There are a wide variety of neurological imaging technologies that scientists use to visualize the human brain. CT scans and Magnetic Resonance Imaging (MRI) images are often used to give detailed images of the anatomy of the brain, while techniques like fMRI and EEG are utilized to measure brain activity and stimulation.
For the purposes of this study, we have decided to utilize MRI images taken from three reputable databases. Each database is sourced from a scientific institute with a focus on neuro-degenerative disease and Alzheimer's.
For this process we utilized MATLAB, alongside a variety of developer toolboxes to aid us. Our Data Pre-Processing pipeline consisted of the following three steps:
Image Normalization
Region of interest (ROI) Segmentation
ImageID-Based Data Collection
All MRI images have slight variations in the placement and angle of the brain. In order to properly apply the ROI Segmentation process, all images must have the brain in the same place within the frame. In. Image Normalization is the process which makes all images uniform in their positioning, leaving the only variations between each image within the content of the brain itself, rather than other factors such as positioning and angle.
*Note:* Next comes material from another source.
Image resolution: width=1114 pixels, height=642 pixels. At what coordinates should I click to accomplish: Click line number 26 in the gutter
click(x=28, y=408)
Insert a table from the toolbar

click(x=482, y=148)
To accomplish this, we used the spm12 MATLAB toolbox.
MRI images are used to gain volumetric data on individual pieces of the brain. When taking an aggrigate of many CN people's brains, there are common patterns observed in the volumetric mass of specific regions of those brains. The same is true of people in the MCI and AD categories. To measure as detailed as we possible can, we utilized 8 different templates of the brain and utilized the cat12 MATLAB toolbox to apply said segmentation to our normalized MRI images from the above databases. This generated 914 individual Region on Interest Points per MRI image, and each of those 914 points corresponds to a unique portion of the brain.
When the ROI segmentation data is complete, we are given a variety of .xml and .csv files with all our relevant information. The program generates these files in a folder corresponding to each patient, but we wanted for our model to ingest a single .csv file with all ROI information with a wide variety of patient data. Thus, we created a python script to take all the individual files and combine them into one. This change allowed for easy ingestion, and potentially far faster processing times.